PROBLEM: Each line from the one holding "This screenshot has height=590, width=1366." to the last line below must be restated word for word, and no picture may be included.

(Collected data entries)
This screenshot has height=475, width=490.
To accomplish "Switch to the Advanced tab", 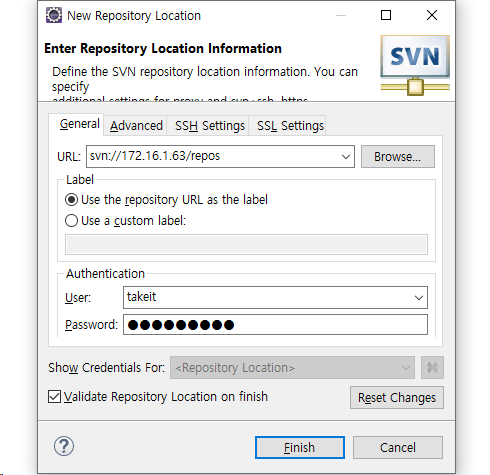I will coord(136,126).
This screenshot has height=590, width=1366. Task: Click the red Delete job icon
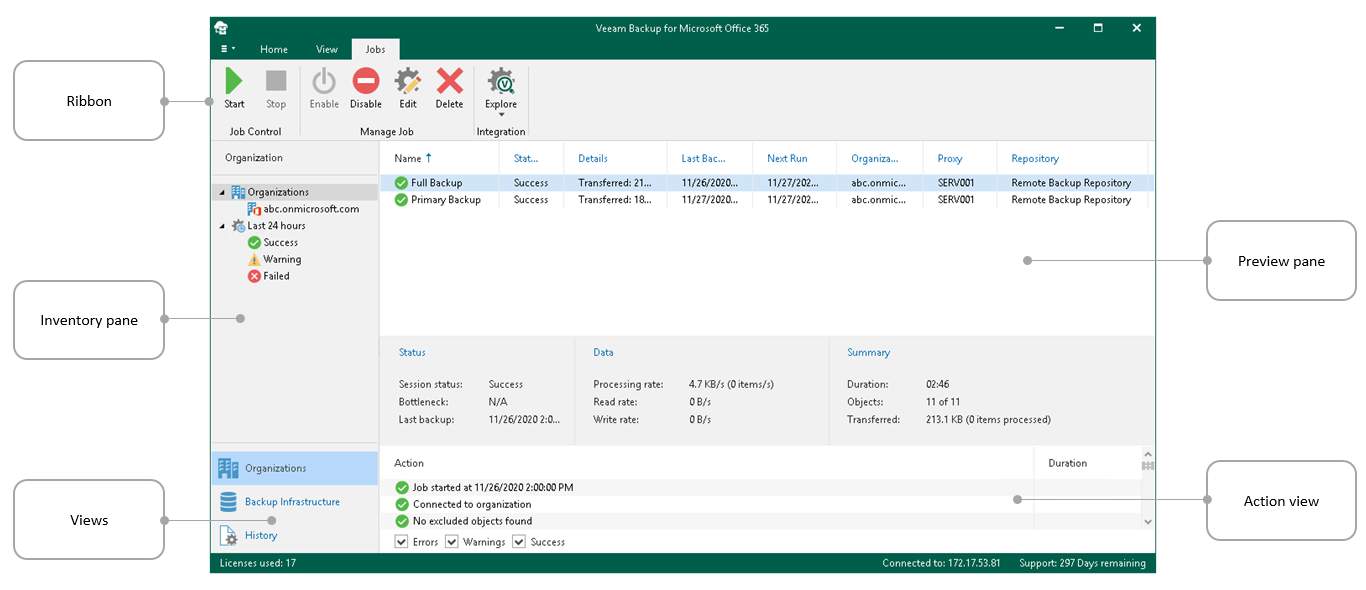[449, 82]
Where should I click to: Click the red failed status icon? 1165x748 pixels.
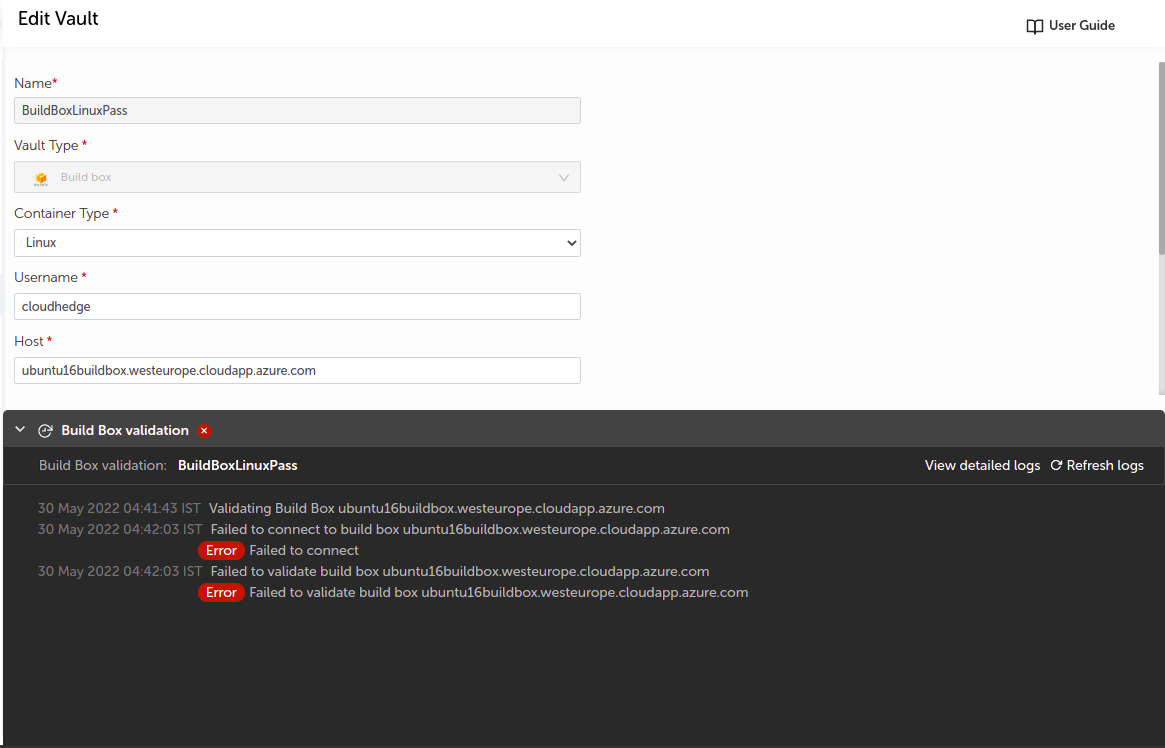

ANSWER TO THIS PROBLEM:
This screenshot has height=590, width=1366. Task: Click the red Delete job icon
[449, 82]
Where should I click to: Click the red failed status icon? 1165x748 pixels.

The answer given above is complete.